The one major plot flaw that glared at me after thinking about the story is, once the spy reported what he found, why would the folks "up front" not send him or others further back -- to rescue the political prisoners sooner -- before many of them snapped?
That seemed to entirely make sense based on their description of time travel.
To reach a particular point in time, there needs to be an anchoring station at both ends of the time tunnel. If the other end is not anchored, then things passing through will end up more or less in the right place and time, but with some random swings.
In this case, once both ends were established, then you can think of the two time-periods moving in step with each other. If one year passes at my end, one year also passes at the other end. So the time tunnel doesn't lead to a fixed destination time (which would be impractical anyway because everything you sent through would arrive simultaneously) but to a time which is at a fixed interval from this end's time.

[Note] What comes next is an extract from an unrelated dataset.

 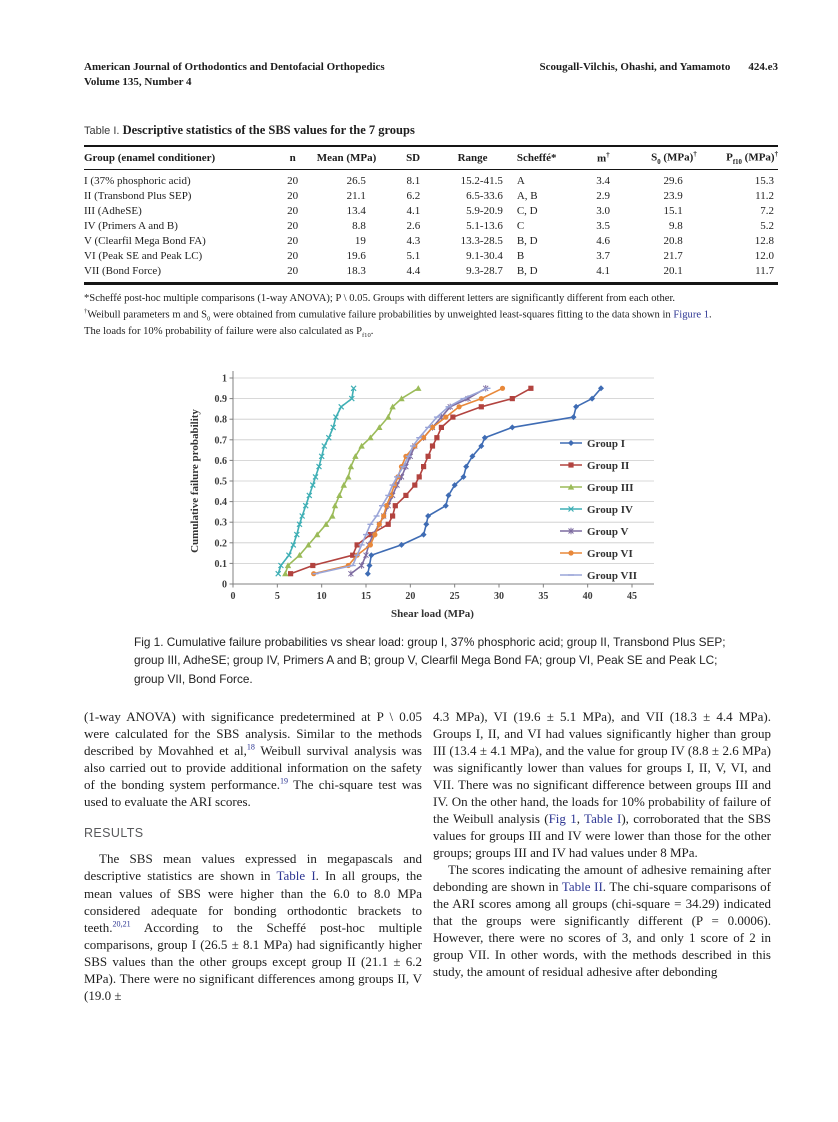 I want to click on table-cell: 11.2, so click(x=764, y=196).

So it took some time for the political climate to change. During that duration, as much time has passed at Hawksbill. At that point, the new regime decides to send somebody. They have three choices:
1. Build a new time tunnel beginning, which may be prohibitively expensive, and just send a person through without the end established. I would not want to be that guy because they could end up centuries off target too early or too late, might end up appearing a mile in the air and falling to their death, etc. When they built Hawksbill they sent all the parts through this way, knowing that some would be lost, but sending people that way would be too cavalier.

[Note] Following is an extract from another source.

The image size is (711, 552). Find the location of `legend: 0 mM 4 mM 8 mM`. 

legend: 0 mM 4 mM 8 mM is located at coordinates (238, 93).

2. Build a new time tunnel beginning AND the destination at the other end, but aim for an earlier destination. If the timeline is fixed, then you already know that you failed at this because there is no other station. If the timeline is not fixed, then at the very least there would be very unpredictable results by trying to build the two stations instead of just the one.
3. Send someone through the established time tunnel to the same station. This requires no extra building expense, and although it is dangerous in that they don't know how the people at the Station will react, at least they're not just chucking a person through to a random variation of the desired destination to a probable death.
So, I don't think there would be any other reasonable way to approach it.